江崎軍治 Gunji Ezaki Gunji Ezaki

Jp En

Ezaki Guji is an Edo lacquerware craftsman, and was born in 1913 in Akita prefecture.

Ezaki's father was a Kawatsura lacquerware craftsman. After graduation, Ezaki studied the craft of lacquerware from his father. In 1931, at the age of 18, he moved to Tokyo to study under a lacquering craftsman in Asakusa.

Edo lacquerware developed as a craft during the period of the fifth Tokugawa shogun Tsunayoshi (1646–1709), and was being used by commoners as everyday objects by the period of the eighth shogun Yoshimune (1684-1751).

Many different kinds of Edo lacquerware vessels and utensils are produced, including objects for the tea ceremony and for low tables.

Ezaki set up his own business in Katsushika-ku, Tokyo, in 1946. Until 1950, he lacquered and assembled sacred portable shrines for Tokyo's Asakusa district.
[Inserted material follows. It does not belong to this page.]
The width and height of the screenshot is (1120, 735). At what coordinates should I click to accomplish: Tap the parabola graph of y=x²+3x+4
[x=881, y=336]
Now, he is mainly engaged in lacquering drums, lion-dance masks and portable shrines.

Ezaki says: 'The basic preparation in lacquering is vital. The surface might look similar at first, but the longer you use it, the more tasteful the best ware gets.'

In 1995, he was designated as a Tokyo Traditional Craftsman of Katsushika-ku.